En primer término, porque malas interpretaciones causales llevan a políticas económicas ineficaces, eventualmente contraproducentes. La “fetichización” del déficit fiscal lleva a concebir que no importa cómo ni por qué; de lo que se trata es de reducirlo, punto. Existen pocos caminos que nos lleven a mejorar los resultados de las cuentas públicas, pero todos entre combinaciones entre ingresos y egresos públicos, básicamente; o bien, mejoramos más lo ingresos, o bien reducimos los egresos. Este gobierno ha tomado una definición clara al respecto: reducir el gasto público.
Curiosamente, ha negado por la vía de la política salarial de recorte -tanto para públicos como para privados- mejorar la recaudación, que es en definitiva, el principal ingreso público. Una opción descartada podría haber sido aumentar los salarios, que se traducen a mayor consumo -dado que los impuestos que más recaudan son los asociados al consumo, como el IVA, que representa casi 50% de la recaudación total-. En cambio, los trabajadores (y en consecuencia, los jubilados y pensionistas que ajustan en función al nivel general de los salarios) dispondrán de menor capacidad de consumo (caída del salario real).
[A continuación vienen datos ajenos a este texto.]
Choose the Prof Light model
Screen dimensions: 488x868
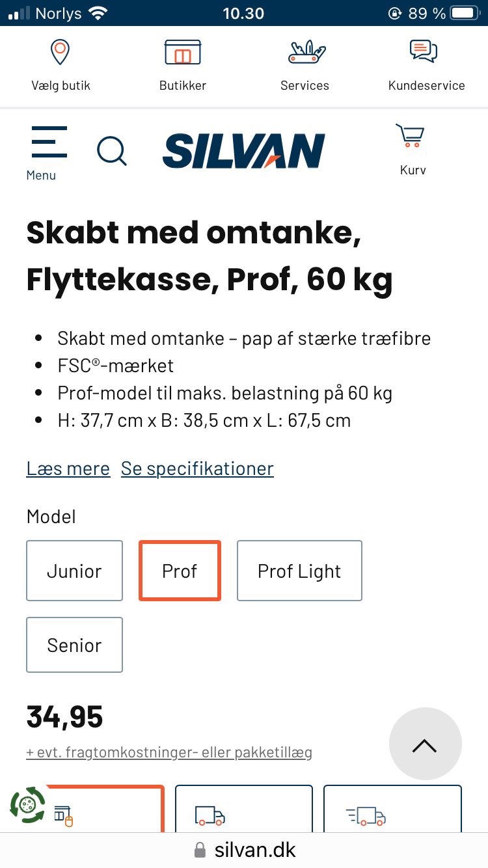coord(299,571)
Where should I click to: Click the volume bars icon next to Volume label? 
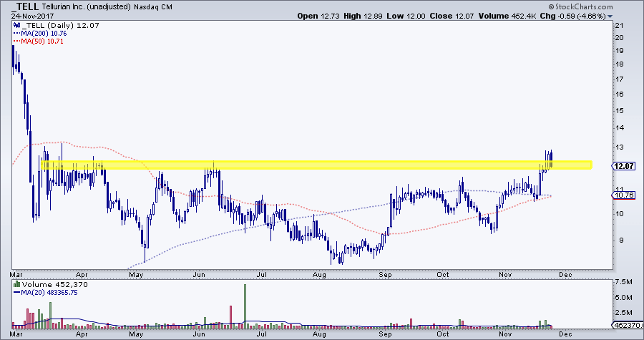pyautogui.click(x=16, y=283)
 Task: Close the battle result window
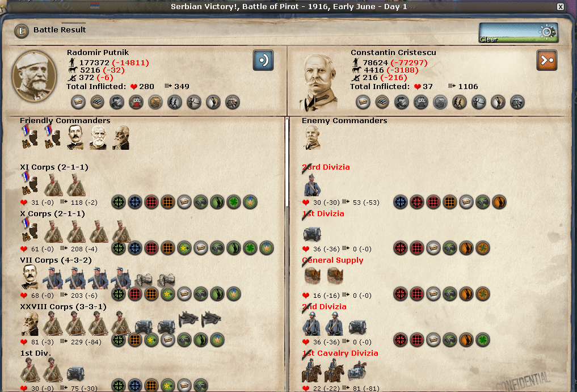pyautogui.click(x=560, y=7)
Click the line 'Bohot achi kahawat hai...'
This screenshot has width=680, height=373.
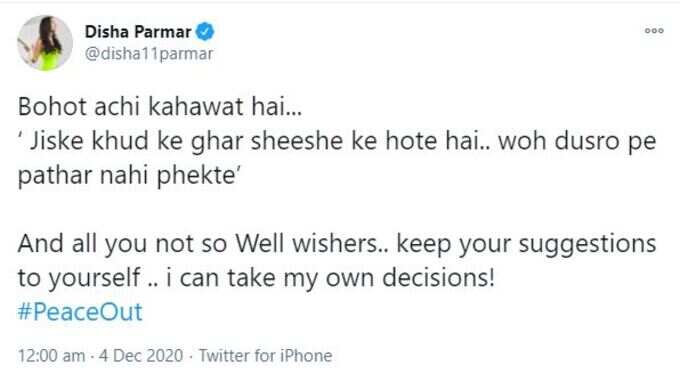(x=160, y=107)
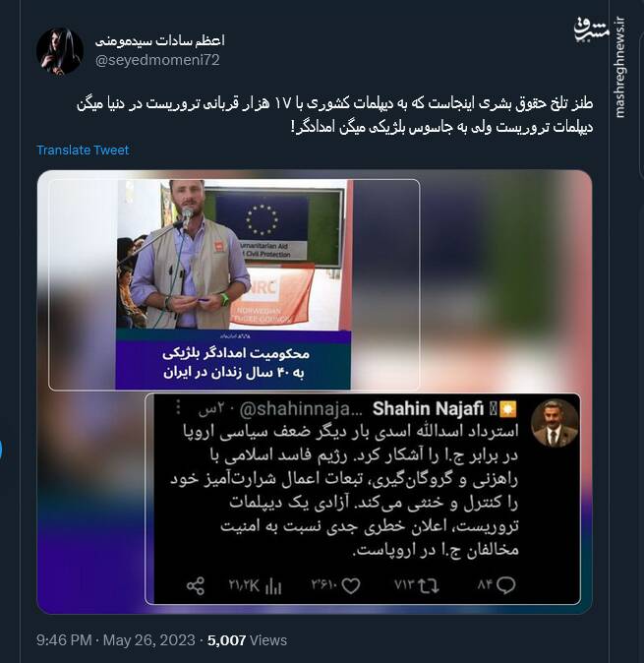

En cambio, al optar por el camino de la reducción de gasto, cabe preguntarse dónde se expresará ese “ahorro” en tanto la mayoría del gasto público es social, o bien es rígido como pueden ser las transferencias a la seguridad social que representan una cifra cercana a 25% del total del Presupuesto Nacional. ¿Será a partir de la reducción de la plantilla de funcionarios públicos que en su enorme mayoría son docentes, policías y personal de la salud? ¿Será a partir de la menor inversión pública? ¿Acaso no son necesarias mayores inversiones en infraestructura, que son requeridas y demandadas para avanzar a mayores niveles de desarrollo y menores niveles de dependencia externa? ¿O acaso no son necesarios mayores recursos para la investigación y desarrollo que lleva adelante la Universidad de la República -principal motor en la creación de conocimiento- y que tanto han contribuido al combate de la pandemia en nuestro territorio? ¿Por dónde se piensa recortar?
Otro tema de enorme trascendencias es preguntarse de qué manera en el marco de una política económica orientada a reducir el gasto público sin generar estímulos claros para la reactivación económica y con fuerte deterioro social, expresado en mayores niveles de desocupación y de pobreza: «¿no debiera ser acaso la verdadera prioridad nacional velar por el bienestar social, aún a costa de un peor resultado fiscal? No solo contamos con la solidez financiera necesaria para enfrentarlo sino, siendo además, según la Cepal, el país que menos recursos dedicó al combate de la pandemia y donde consta que las calificadoras de riesgo no verían afectadas sus notas, por lo tanto no corre riesgo el grado inversor, en función de mayores gastos entendidos como necesarios y de carácter temporal.